Another feature of the SLA's modus operandi was the mixed sex group: half were women. The action groups of the Bolsheviks, IRA, and PLO were all male, because in those cultural groups violence is men's business. Mao's Cultural Revolution shock troops, by contrast, were mixed-sex teenagers; their job, however, was shaming, not shooting. The SLA drew its models from Latin American urban guerrillas, but they might just as well have borrowed from the mainstream symbol factory. In the 1960s, Hollywood invented the androgyne "Rambird." Her career commenced as the pretty pistol-packin' private eye or cop in television series and as the voluptuous man-eaters of James Bond films (Stephenson 1967). SLA women were out to prove themselves as men. To hang back from action was to betray the revolution. Although Patty's upbringing did not include tomboyism or martial arts, risking it with the comrades excited her.

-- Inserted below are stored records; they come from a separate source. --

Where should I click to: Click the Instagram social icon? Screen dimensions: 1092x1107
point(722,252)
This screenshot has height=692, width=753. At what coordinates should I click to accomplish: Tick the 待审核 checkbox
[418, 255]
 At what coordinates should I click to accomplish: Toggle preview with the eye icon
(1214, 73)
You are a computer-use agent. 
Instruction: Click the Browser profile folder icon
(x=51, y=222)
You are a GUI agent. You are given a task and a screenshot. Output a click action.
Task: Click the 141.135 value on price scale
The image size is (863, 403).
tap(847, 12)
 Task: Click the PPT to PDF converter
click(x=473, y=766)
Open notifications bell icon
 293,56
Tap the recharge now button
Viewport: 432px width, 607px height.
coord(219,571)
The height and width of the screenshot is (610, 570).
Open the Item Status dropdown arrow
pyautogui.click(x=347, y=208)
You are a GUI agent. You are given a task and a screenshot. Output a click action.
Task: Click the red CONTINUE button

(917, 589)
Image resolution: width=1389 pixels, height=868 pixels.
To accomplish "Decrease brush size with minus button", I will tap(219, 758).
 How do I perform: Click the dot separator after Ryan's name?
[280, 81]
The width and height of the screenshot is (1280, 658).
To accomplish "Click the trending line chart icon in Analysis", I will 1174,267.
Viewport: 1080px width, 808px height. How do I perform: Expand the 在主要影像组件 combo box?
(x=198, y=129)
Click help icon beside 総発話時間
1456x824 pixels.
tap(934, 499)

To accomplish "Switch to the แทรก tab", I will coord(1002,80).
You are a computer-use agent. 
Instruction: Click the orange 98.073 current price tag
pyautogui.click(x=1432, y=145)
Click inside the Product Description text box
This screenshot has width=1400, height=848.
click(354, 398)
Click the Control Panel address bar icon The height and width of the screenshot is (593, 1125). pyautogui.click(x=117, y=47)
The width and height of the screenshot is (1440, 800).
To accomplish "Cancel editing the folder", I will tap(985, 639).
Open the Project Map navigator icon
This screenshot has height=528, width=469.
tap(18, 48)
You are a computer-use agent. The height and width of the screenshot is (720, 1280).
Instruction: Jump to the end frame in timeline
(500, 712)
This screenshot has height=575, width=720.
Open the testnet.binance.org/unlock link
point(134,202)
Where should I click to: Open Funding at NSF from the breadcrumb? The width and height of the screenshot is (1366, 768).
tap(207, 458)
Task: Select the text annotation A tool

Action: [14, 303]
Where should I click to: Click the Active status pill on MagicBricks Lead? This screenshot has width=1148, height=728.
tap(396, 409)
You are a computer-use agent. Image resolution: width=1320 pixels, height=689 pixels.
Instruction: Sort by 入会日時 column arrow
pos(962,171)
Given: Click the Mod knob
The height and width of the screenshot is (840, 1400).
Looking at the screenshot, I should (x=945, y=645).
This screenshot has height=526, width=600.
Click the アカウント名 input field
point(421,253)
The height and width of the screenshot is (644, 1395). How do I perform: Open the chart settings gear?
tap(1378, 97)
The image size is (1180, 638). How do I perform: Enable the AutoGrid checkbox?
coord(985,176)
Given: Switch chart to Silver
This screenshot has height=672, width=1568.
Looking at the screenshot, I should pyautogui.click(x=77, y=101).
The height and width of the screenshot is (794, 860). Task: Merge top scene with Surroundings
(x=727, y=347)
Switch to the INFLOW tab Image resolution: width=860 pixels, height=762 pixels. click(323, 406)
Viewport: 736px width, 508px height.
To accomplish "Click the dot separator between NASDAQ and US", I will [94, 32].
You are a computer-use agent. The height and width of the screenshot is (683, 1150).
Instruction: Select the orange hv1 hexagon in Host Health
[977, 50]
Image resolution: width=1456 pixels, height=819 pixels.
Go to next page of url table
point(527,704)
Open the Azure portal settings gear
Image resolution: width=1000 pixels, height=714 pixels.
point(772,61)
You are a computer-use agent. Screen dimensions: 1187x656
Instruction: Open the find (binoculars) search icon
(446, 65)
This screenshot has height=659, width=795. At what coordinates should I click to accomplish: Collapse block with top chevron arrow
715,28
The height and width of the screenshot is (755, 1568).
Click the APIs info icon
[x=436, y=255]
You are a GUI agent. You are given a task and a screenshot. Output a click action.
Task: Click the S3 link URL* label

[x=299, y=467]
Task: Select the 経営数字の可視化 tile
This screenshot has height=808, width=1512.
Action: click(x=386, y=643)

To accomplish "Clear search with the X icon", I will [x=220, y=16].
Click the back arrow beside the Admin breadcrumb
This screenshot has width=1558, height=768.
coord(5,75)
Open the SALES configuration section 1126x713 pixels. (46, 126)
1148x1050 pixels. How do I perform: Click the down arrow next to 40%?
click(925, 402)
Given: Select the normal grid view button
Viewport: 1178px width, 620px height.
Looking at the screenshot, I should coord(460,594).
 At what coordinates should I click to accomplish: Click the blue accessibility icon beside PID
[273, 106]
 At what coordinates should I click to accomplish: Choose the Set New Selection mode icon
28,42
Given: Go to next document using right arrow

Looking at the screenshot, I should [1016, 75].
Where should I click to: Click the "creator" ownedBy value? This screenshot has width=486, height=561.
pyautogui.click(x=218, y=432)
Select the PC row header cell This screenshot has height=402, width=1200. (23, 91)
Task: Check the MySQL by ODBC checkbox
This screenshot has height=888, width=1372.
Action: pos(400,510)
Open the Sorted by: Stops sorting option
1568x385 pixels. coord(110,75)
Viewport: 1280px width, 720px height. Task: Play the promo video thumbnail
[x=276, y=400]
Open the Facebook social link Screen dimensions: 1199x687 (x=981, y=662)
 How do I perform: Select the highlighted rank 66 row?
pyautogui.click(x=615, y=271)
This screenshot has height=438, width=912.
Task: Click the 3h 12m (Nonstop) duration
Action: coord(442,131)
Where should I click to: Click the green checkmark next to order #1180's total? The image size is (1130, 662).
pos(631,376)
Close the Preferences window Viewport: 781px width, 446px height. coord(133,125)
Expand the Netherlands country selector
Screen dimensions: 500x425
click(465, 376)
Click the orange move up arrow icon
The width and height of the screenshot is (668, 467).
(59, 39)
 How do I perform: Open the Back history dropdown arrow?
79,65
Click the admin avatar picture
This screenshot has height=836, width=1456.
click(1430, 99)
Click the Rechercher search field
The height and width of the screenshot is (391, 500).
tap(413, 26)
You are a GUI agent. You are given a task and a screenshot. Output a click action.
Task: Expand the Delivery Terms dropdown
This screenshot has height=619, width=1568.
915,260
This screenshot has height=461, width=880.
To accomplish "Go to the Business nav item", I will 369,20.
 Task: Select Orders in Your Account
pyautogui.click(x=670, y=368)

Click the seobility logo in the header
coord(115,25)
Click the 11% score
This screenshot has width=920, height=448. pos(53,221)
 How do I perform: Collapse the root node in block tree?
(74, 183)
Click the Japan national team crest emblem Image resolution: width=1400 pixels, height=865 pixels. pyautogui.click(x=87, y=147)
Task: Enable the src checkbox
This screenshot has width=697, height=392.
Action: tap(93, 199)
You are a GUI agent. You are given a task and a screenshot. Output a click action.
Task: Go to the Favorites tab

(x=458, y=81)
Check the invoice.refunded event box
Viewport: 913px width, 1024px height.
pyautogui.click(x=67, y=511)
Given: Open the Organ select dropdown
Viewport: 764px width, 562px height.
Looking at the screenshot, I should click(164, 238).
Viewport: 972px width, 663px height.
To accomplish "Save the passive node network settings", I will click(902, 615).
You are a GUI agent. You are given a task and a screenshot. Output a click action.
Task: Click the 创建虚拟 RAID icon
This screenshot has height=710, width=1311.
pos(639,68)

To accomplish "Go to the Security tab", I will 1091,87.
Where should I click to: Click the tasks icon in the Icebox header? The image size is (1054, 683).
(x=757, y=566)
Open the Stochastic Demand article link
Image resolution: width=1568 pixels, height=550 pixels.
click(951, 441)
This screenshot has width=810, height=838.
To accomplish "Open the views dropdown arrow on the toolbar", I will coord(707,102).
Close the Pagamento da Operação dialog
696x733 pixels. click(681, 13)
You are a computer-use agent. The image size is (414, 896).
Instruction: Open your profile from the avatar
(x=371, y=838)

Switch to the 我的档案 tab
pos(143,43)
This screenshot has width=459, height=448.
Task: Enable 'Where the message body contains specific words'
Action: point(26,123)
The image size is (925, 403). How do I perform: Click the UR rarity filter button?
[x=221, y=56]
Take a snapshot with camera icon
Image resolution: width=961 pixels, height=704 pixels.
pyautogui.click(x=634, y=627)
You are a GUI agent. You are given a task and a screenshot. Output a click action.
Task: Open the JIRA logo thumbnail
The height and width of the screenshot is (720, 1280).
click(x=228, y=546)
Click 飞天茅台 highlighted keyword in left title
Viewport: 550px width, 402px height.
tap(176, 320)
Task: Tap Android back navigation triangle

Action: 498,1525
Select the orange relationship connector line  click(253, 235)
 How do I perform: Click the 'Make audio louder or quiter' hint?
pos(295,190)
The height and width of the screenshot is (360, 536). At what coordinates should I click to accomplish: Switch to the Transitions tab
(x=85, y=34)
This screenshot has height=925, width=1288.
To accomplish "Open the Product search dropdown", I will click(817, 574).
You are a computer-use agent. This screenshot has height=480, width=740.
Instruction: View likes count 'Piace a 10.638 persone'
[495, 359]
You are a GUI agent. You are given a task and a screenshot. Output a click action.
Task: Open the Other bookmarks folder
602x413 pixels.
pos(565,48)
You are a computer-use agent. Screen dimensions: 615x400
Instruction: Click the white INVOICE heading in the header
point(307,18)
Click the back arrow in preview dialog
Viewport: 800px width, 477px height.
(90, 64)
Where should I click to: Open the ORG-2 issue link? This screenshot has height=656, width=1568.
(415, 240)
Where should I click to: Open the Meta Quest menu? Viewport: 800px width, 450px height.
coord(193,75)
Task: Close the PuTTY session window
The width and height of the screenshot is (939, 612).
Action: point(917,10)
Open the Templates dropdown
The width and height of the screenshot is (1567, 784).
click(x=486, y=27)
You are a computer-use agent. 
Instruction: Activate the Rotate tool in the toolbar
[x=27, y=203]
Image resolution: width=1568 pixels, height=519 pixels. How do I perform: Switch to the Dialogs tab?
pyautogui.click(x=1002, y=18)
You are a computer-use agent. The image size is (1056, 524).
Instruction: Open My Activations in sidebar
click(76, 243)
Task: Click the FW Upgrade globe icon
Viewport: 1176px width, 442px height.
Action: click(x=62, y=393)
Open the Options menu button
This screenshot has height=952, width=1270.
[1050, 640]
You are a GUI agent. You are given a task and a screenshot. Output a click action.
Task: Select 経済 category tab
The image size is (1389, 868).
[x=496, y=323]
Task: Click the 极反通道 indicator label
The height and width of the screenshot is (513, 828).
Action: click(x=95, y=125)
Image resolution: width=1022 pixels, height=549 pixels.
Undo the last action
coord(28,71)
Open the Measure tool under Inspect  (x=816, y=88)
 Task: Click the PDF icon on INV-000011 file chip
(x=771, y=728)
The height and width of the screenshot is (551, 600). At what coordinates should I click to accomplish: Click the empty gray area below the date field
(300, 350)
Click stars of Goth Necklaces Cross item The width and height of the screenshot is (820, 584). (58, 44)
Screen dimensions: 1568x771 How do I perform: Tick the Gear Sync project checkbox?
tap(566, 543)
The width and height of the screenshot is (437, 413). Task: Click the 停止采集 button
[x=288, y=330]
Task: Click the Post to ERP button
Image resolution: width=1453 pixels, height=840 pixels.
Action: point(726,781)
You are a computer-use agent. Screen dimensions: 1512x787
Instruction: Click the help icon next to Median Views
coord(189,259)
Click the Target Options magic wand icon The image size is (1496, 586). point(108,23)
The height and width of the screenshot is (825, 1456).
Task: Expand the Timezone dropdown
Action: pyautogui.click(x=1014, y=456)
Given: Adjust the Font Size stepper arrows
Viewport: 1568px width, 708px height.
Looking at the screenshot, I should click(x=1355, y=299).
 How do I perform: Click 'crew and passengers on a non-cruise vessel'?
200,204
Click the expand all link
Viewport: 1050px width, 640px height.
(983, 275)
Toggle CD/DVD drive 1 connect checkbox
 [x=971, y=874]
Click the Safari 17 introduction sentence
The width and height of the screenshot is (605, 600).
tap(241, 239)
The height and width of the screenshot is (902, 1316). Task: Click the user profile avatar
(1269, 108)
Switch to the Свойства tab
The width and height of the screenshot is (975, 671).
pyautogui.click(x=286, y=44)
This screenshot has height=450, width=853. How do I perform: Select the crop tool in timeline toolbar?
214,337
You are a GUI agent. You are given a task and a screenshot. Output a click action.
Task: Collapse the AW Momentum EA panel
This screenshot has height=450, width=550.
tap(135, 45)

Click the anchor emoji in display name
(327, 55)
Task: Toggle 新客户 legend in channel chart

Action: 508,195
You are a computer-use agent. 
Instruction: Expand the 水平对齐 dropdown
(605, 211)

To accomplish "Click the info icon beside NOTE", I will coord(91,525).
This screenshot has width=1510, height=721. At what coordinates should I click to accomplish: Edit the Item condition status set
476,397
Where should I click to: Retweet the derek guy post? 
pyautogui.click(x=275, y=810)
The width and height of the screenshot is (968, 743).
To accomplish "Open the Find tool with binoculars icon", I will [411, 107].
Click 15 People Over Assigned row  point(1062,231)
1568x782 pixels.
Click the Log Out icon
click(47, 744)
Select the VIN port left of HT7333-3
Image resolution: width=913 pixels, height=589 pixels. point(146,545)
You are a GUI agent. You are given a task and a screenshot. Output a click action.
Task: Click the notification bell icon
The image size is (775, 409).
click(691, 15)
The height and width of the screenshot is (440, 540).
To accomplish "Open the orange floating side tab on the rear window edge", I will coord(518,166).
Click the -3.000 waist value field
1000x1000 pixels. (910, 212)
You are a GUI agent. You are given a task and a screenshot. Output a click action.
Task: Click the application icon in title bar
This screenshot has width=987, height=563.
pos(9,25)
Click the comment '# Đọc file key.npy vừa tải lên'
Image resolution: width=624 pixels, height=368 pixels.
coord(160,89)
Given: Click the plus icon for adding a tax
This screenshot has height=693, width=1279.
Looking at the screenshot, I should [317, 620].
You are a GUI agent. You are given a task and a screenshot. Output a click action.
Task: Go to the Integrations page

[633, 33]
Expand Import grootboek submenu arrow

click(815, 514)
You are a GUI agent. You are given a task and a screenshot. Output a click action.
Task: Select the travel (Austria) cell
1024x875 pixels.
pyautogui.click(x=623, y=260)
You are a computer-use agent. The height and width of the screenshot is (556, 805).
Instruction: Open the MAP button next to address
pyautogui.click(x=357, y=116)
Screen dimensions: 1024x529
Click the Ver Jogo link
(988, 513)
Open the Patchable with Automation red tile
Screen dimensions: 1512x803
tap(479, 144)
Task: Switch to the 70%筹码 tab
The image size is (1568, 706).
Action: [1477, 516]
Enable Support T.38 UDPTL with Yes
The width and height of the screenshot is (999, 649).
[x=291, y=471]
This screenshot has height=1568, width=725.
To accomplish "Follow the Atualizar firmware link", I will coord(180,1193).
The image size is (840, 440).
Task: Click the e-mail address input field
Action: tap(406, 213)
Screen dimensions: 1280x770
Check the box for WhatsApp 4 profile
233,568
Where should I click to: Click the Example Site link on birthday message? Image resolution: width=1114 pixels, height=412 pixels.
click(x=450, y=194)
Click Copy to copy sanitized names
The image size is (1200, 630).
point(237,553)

Despite its rump size (about a dozen) and political isolation, the SLA hoaxed law enforcement agencies to take it seriously as a security threat. Three levels of agencies laid siege to the safe house with a quantum of force far beyond what was required to subdue a few unpracticed gunpersons. The cops played to the hilt the role assigned to them by the SLA's script. So did the SLA, for the bandits died the glorious death of revolutionary heroes.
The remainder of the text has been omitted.